You could use jumper cables to bridge them together, eleminating a switch therefore drawing from both batteries while in use. I dont know if there are any draw backs to getting more time on the water. I suggest doing a google search on it. I am not a battery pro either.
There really shouldn't be any need to switch the second battery off. I also have a 12-volt trolling system and run two Optimas D34s in parallel and found that since the batteries aren't being drained as much each time I use them, they last a heck of a lot longer. The best way to tie your batteies together is to use short battery cables you can get from Autozone or Advanced Auto. The come in back and red so you'll always know quickley which is positive and which is negative. Plus the cables are already terminated.
I had the same problem last year and ran mine together with short jumper cables and they last MUCH longer now-even on very windy days. Havent run down on me yet even if out on the water all day. You'll be happy once you put them together like everyone suggested...........
From what I understand a battery will perform better, last longer with a slower discharge rate. So if a battery provides 100 amp hours and is discharged at a high rate you may only get 95 actual amp hours. If the discharge is a really slow rate you may get 105 amp hours.
So if you connect two batteries in parallel they will discharge at a slower rate than each would individually. If you seperate them the discharge rate will not decrease.
The answer should be to draw from both at the same time to decrease the individual discharge rate from each. Doing this will give you some benifit by reducing the discharge rate from each battery.

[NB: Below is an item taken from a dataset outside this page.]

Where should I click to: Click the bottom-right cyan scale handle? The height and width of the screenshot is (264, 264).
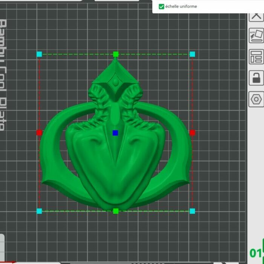tap(192, 211)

If you switch them from one to the other you really no longer have the parrallel concetion just have two batteries on a switch.

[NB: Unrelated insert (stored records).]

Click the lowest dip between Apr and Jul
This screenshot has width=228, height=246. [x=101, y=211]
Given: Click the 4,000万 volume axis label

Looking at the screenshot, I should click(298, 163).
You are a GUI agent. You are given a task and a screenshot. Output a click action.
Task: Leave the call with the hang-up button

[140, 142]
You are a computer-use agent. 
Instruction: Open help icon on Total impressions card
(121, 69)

Been running two batteries paraller for three years now and haven't ran out of power since. More weight in the boat,but the advantages far out weigh that. I do, however have to charge each battery seperatly, but charging time is not as long. And I stay out on the rivers dusk to dawn not concerned about power at all. Try it you'll like it.
I echo what has been said. Don't use a switch while in use. You want your batteries to discharge at the same rate at the same time. If you ran one battery down, then threw a switch, the charged battery would discharge into the spent battery as the potential will seek a common level the same as with water. The other option would be to disconnect from one after it is spent then connect to the other, but running them together is actually better.
I would charge each of them individually, though.
Keep seeing "charge them individually".....any reason? I have mine charge at the same time with the trickle charger since i put them together and haven't seemed to harmed anything. Takes a while but has worked.
Just want to make sure i'm maybe not hurting my batteries??
thanks
Mine are run in parallel and you just need to charge one. Both of them will charge equally, I have been doing it for a long time.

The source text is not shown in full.